- **Given text**:
[Start of section]
We build margins of error in almost everything we do. However, one of the few areas we can’t afford them is when sending humans to space. And hence in preparing to send humans to Mars for the very first time, NASA has turned to people analytics.
I found this article and interview with David Meza, who leads People Analytics at NASA, fascinating for a multitude of reasons. First, he acknowledges the basics – a skill gap that may exist in its ranks since it has been decades since our last manned flight to another celestial body. For an agency like NASA that works with only the best in the space with a deep focus on preparation, this statement may seem counterintuitive. However, the challenges of inter-celestial manned flights are significantly greater than those that NASA has taken on recently. Assessing the skills it houses against those it requires is the most basic and important step in that direction.
[End of section]
- **Raw data**:
[Start of section]
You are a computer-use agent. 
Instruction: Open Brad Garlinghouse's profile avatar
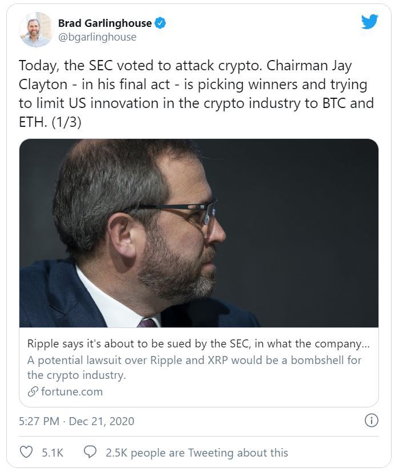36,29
[End of section]
[Start of section]
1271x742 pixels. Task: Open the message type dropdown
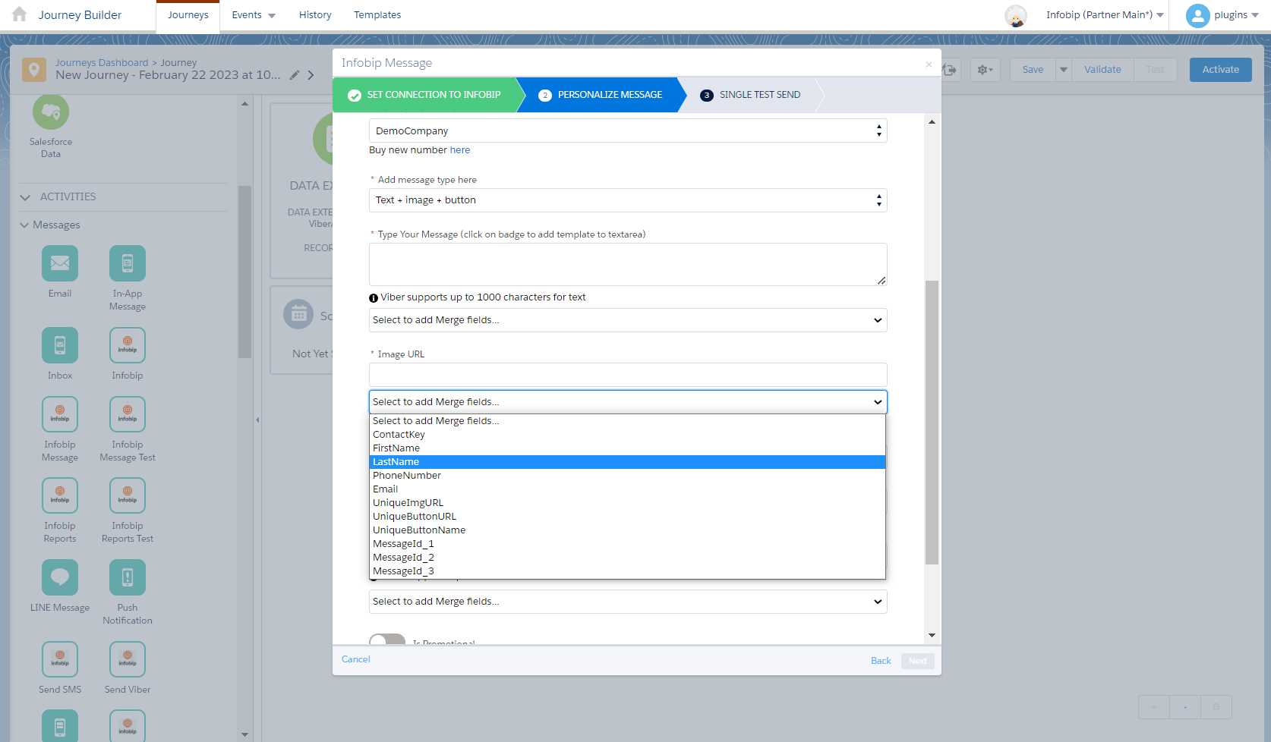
[End of section]
[Start of section]
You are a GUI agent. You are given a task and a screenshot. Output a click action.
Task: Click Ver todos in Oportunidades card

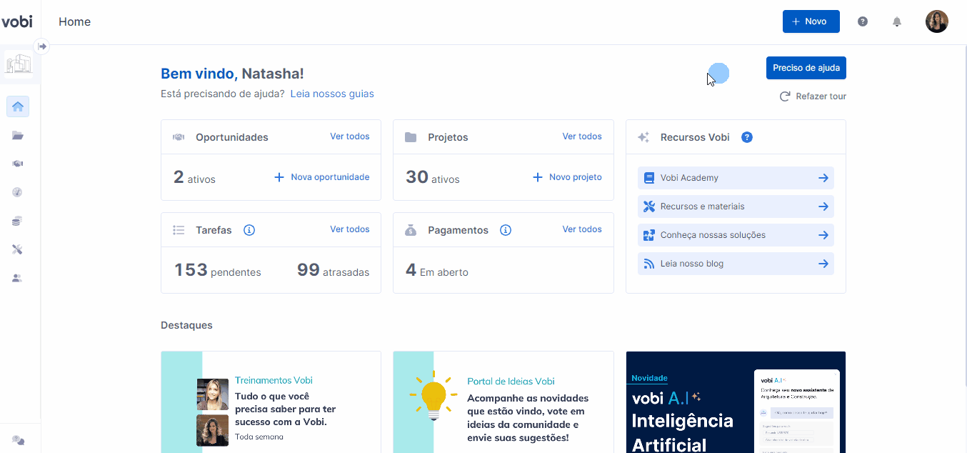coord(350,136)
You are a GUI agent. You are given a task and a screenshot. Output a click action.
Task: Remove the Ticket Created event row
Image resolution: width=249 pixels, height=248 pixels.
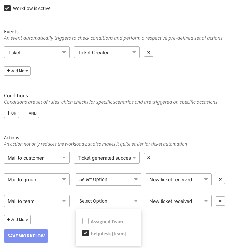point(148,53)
[End of section]
- **Activity**: In the text on NASA's people analytics, who leads People Analytics at NASA?

- **Answer space**: David Meza